**ABOUT THIS EXERCISE**: All lines of the listing below are to be printed again exactly.

**INPUT DATA**:
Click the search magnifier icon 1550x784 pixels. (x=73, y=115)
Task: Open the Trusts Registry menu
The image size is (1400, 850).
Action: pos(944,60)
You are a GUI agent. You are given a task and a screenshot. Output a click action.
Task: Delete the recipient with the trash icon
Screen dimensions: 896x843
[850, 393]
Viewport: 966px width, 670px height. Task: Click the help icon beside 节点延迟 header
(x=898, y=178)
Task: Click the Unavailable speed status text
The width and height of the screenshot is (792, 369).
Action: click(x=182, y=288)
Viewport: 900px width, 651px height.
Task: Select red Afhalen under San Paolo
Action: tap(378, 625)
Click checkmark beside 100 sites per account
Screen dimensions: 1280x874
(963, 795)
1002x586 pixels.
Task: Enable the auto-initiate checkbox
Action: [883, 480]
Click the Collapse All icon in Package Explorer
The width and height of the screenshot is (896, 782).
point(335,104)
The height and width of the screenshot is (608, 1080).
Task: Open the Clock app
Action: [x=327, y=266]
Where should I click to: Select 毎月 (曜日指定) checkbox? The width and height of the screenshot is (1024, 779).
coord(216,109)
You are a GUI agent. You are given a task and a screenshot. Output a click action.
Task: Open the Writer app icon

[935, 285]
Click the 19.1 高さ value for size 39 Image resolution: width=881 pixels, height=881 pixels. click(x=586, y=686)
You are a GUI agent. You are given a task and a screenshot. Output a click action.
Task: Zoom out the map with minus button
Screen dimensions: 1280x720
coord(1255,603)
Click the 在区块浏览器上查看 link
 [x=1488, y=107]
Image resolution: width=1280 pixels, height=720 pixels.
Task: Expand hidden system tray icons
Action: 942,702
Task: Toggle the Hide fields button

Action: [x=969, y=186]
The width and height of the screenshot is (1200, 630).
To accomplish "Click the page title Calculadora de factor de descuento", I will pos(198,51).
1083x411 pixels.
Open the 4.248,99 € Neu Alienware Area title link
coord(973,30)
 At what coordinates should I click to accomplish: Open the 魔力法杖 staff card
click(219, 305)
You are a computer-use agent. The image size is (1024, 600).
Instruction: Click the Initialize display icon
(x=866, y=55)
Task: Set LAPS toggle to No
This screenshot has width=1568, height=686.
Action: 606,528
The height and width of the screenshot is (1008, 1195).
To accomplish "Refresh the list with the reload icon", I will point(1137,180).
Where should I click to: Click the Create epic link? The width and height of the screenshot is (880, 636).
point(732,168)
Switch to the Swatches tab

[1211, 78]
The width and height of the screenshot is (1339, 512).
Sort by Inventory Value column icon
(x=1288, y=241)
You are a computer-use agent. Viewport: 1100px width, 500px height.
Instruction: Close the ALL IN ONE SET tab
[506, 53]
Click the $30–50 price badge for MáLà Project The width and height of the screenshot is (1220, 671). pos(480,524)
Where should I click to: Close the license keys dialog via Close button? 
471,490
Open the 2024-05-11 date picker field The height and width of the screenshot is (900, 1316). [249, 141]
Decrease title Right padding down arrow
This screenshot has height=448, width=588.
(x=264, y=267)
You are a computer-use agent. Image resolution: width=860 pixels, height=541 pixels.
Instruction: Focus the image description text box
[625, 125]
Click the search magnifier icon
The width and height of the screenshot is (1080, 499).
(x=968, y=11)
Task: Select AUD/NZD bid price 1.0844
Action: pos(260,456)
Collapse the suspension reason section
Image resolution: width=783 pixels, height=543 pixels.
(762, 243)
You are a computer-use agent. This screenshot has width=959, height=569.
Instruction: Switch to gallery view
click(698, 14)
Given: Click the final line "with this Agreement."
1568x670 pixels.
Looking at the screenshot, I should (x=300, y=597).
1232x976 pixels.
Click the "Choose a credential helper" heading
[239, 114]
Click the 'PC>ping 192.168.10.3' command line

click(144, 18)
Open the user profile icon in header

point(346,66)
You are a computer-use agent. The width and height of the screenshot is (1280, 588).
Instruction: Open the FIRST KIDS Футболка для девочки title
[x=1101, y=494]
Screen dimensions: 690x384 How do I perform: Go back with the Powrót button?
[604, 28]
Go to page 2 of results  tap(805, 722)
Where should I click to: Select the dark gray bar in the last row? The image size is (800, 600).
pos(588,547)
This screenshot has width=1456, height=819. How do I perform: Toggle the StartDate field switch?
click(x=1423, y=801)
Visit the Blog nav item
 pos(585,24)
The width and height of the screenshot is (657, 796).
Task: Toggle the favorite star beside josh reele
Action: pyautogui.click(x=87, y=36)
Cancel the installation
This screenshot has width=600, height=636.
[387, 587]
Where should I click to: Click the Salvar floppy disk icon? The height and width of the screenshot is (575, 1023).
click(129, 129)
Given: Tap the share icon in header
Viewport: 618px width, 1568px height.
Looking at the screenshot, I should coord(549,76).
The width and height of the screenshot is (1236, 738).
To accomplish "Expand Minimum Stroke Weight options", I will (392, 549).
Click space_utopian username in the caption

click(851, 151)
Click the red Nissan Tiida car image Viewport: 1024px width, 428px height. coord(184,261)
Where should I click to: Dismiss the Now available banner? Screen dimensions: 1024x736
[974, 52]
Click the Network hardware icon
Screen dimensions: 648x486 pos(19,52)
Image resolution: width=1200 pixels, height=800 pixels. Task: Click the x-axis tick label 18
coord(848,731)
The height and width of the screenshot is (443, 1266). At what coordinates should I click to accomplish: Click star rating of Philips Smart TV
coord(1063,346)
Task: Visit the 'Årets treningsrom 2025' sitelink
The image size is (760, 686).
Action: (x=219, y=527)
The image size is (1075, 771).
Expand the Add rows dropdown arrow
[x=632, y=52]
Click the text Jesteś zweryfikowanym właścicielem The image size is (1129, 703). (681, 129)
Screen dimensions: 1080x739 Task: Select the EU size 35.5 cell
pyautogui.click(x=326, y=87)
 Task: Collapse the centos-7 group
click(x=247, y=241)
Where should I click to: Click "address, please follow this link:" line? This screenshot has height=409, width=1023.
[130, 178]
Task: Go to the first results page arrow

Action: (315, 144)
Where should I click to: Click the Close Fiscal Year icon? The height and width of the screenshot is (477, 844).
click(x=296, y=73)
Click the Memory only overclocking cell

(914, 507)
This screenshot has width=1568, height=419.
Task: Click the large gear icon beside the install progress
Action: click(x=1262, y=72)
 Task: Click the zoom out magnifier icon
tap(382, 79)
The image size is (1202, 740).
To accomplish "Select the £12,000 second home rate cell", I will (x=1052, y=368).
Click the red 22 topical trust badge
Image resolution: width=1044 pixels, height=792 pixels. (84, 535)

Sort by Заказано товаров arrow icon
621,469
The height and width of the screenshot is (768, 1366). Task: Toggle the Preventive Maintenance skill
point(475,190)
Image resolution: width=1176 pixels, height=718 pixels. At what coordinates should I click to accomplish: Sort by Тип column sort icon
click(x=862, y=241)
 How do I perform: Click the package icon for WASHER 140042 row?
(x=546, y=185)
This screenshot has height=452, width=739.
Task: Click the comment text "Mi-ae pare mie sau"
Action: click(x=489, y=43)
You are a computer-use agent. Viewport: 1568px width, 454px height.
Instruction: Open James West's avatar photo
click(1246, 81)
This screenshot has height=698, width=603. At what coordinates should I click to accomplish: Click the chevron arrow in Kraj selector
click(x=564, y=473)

**PROBLEM SOLUTION**:
Click the search magnifier icon 1550x784 pixels. (x=73, y=115)
Task: Open the Trusts Registry menu
The image size is (1400, 850).
Action: pos(944,60)
You are a GUI agent. You are given a task and a screenshot. Output a click action.
Task: Delete the recipient with the trash icon
Screen dimensions: 896x843
[850, 393]
Viewport: 966px width, 670px height. Task: Click the help icon beside 节点延迟 header
(x=898, y=178)
Task: Click the Unavailable speed status text
The width and height of the screenshot is (792, 369).
Action: click(x=182, y=288)
Viewport: 900px width, 651px height.
Task: Select red Afhalen under San Paolo
Action: tap(378, 625)
Click checkmark beside 100 sites per account
Screen dimensions: 1280x874
(963, 795)
1002x586 pixels.
Task: Enable the auto-initiate checkbox
Action: [883, 480]
Click the Collapse All icon in Package Explorer
The width and height of the screenshot is (896, 782).
point(335,104)
The height and width of the screenshot is (608, 1080).
Task: Open the Clock app
Action: [x=327, y=266]
Where should I click to: Select 毎月 (曜日指定) checkbox? The width and height of the screenshot is (1024, 779).
coord(216,109)
You are a GUI agent. You are given a task and a screenshot. Output a click action.
Task: Open the Writer app icon

[935, 285]
Click the 19.1 高さ value for size 39 Image resolution: width=881 pixels, height=881 pixels. click(x=586, y=686)
You are a GUI agent. You are given a task and a screenshot. Output a click action.
Task: Zoom out the map with minus button
Screen dimensions: 1280x720
coord(1255,603)
Click the 在区块浏览器上查看 link
 [x=1488, y=107]
Image resolution: width=1280 pixels, height=720 pixels.
Task: Expand hidden system tray icons
Action: 942,702
Task: Toggle the Hide fields button

Action: [x=969, y=186]
The width and height of the screenshot is (1200, 630).
To accomplish "Click the page title Calculadora de factor de descuento", I will pos(198,51).
1083x411 pixels.
Open the 4.248,99 € Neu Alienware Area title link
coord(973,30)
 At what coordinates should I click to accomplish: Open the 魔力法杖 staff card
click(219, 305)
You are a computer-use agent. The image size is (1024, 600).
Instruction: Click the Initialize display icon
(x=866, y=55)
Task: Set LAPS toggle to No
This screenshot has width=1568, height=686.
Action: 606,528
The height and width of the screenshot is (1008, 1195).
To accomplish "Refresh the list with the reload icon", I will point(1137,180).
Where should I click to: Click the Create epic link? The width and height of the screenshot is (880, 636).
point(732,168)
Switch to the Swatches tab

[1211, 78]
The width and height of the screenshot is (1339, 512).
Sort by Inventory Value column icon
(x=1288, y=241)
You are a computer-use agent. Viewport: 1100px width, 500px height.
Instruction: Close the ALL IN ONE SET tab
[506, 53]
Click the $30–50 price badge for MáLà Project The width and height of the screenshot is (1220, 671). pos(480,524)
Where should I click to: Close the license keys dialog via Close button? 
471,490
Open the 2024-05-11 date picker field The height and width of the screenshot is (900, 1316). [249, 141]
Decrease title Right padding down arrow
This screenshot has height=448, width=588.
(x=264, y=267)
You are a computer-use agent. Image resolution: width=860 pixels, height=541 pixels.
Instruction: Focus the image description text box
[625, 125]
Click the search magnifier icon
The width and height of the screenshot is (1080, 499).
(x=968, y=11)
Task: Select AUD/NZD bid price 1.0844
Action: pos(260,456)
Collapse the suspension reason section
Image resolution: width=783 pixels, height=543 pixels.
(762, 243)
You are a computer-use agent. This screenshot has width=959, height=569.
Instruction: Switch to gallery view
click(698, 14)
Given: Click the final line "with this Agreement."
1568x670 pixels.
Looking at the screenshot, I should (x=300, y=597).
1232x976 pixels.
Click the "Choose a credential helper" heading
[239, 114]
Click the 'PC>ping 192.168.10.3' command line

click(144, 18)
Open the user profile icon in header

point(346,66)
You are a computer-use agent. The width and height of the screenshot is (1280, 588).
Instruction: Open the FIRST KIDS Футболка для девочки title
[x=1101, y=494]
Screen dimensions: 690x384 How do I perform: Go back with the Powrót button?
[604, 28]
Go to page 2 of results  tap(805, 722)
Where should I click to: Select the dark gray bar in the last row? The image size is (800, 600).
pos(588,547)
This screenshot has width=1456, height=819. How do I perform: Toggle the StartDate field switch?
click(x=1423, y=801)
Visit the Blog nav item
 pos(585,24)
The width and height of the screenshot is (657, 796).
Task: Toggle the favorite star beside josh reele
Action: pyautogui.click(x=87, y=36)
Cancel the installation
This screenshot has width=600, height=636.
[387, 587]
Where should I click to: Click the Salvar floppy disk icon? The height and width of the screenshot is (575, 1023).
click(129, 129)
Given: Tap the share icon in header
Viewport: 618px width, 1568px height.
Looking at the screenshot, I should coord(549,76).
The width and height of the screenshot is (1236, 738).
To accomplish "Expand Minimum Stroke Weight options", I will (392, 549).
Click space_utopian username in the caption

click(851, 151)
Click the red Nissan Tiida car image Viewport: 1024px width, 428px height. coord(184,261)
Where should I click to: Dismiss the Now available banner? Screen dimensions: 1024x736
[974, 52]
Click the Network hardware icon
Screen dimensions: 648x486 pos(19,52)
Image resolution: width=1200 pixels, height=800 pixels. Task: Click the x-axis tick label 18
coord(848,731)
The height and width of the screenshot is (443, 1266). At what coordinates should I click to accomplish: Click star rating of Philips Smart TV
coord(1063,346)
Task: Visit the 'Årets treningsrom 2025' sitelink
The image size is (760, 686).
Action: (x=219, y=527)
The image size is (1075, 771).
Expand the Add rows dropdown arrow
[x=632, y=52]
Click the text Jesteś zweryfikowanym właścicielem The image size is (1129, 703). (681, 129)
Screen dimensions: 1080x739 Task: Select the EU size 35.5 cell
pyautogui.click(x=326, y=87)
 Task: Collapse the centos-7 group
click(x=247, y=241)
Where should I click to: Click "address, please follow this link:" line? This screenshot has height=409, width=1023.
[130, 178]
Task: Go to the first results page arrow

Action: (315, 144)
Where should I click to: Click the Close Fiscal Year icon? The height and width of the screenshot is (477, 844).
click(x=296, y=73)
Click the Memory only overclocking cell

(914, 507)
This screenshot has width=1568, height=419.
Task: Click the large gear icon beside the install progress
Action: click(x=1262, y=72)
 Task: Click the zoom out magnifier icon
tap(382, 79)
The image size is (1202, 740).
To accomplish "Select the £12,000 second home rate cell", I will (x=1052, y=368).
Click the red 22 topical trust badge
Image resolution: width=1044 pixels, height=792 pixels. (84, 535)

Sort by Заказано товаров arrow icon
621,469
The height and width of the screenshot is (768, 1366). Task: Toggle the Preventive Maintenance skill
point(475,190)
Image resolution: width=1176 pixels, height=718 pixels. At what coordinates should I click to accomplish: Sort by Тип column sort icon
click(x=862, y=241)
 How do I perform: Click the package icon for WASHER 140042 row?
(x=546, y=185)
This screenshot has height=452, width=739.
Task: Click the comment text "Mi-ae pare mie sau"
Action: click(x=489, y=43)
You are a computer-use agent. Viewport: 1568px width, 454px height.
Instruction: Open James West's avatar photo
click(1246, 81)
This screenshot has height=698, width=603. At what coordinates should I click to accomplish: Click the chevron arrow in Kraj selector
click(x=564, y=473)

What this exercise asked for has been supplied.